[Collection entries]
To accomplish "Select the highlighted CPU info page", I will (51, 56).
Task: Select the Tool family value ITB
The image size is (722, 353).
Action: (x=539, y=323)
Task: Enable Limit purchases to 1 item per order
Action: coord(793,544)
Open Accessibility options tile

---

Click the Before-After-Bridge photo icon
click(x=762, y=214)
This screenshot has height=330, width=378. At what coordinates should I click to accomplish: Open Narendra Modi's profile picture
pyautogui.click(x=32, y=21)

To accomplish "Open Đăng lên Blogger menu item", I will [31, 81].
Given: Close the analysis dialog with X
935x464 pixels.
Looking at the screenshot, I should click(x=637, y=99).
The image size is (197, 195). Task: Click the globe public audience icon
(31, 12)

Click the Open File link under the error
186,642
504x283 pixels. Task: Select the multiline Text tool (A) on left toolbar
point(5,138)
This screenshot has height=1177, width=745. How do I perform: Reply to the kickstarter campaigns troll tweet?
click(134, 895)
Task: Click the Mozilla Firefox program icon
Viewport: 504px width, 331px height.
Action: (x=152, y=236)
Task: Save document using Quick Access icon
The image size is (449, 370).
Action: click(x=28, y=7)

==

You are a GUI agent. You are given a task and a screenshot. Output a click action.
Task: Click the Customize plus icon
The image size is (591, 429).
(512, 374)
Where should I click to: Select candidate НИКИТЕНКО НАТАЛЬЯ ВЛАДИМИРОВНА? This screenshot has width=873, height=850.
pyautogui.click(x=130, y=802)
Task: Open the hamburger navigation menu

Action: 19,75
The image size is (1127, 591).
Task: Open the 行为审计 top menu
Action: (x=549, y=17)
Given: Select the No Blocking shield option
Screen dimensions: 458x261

TASK REQUIREMENTS » Among the entries, how many lines carry "will"? Reply with a number and nothing else.

ANSWER » 2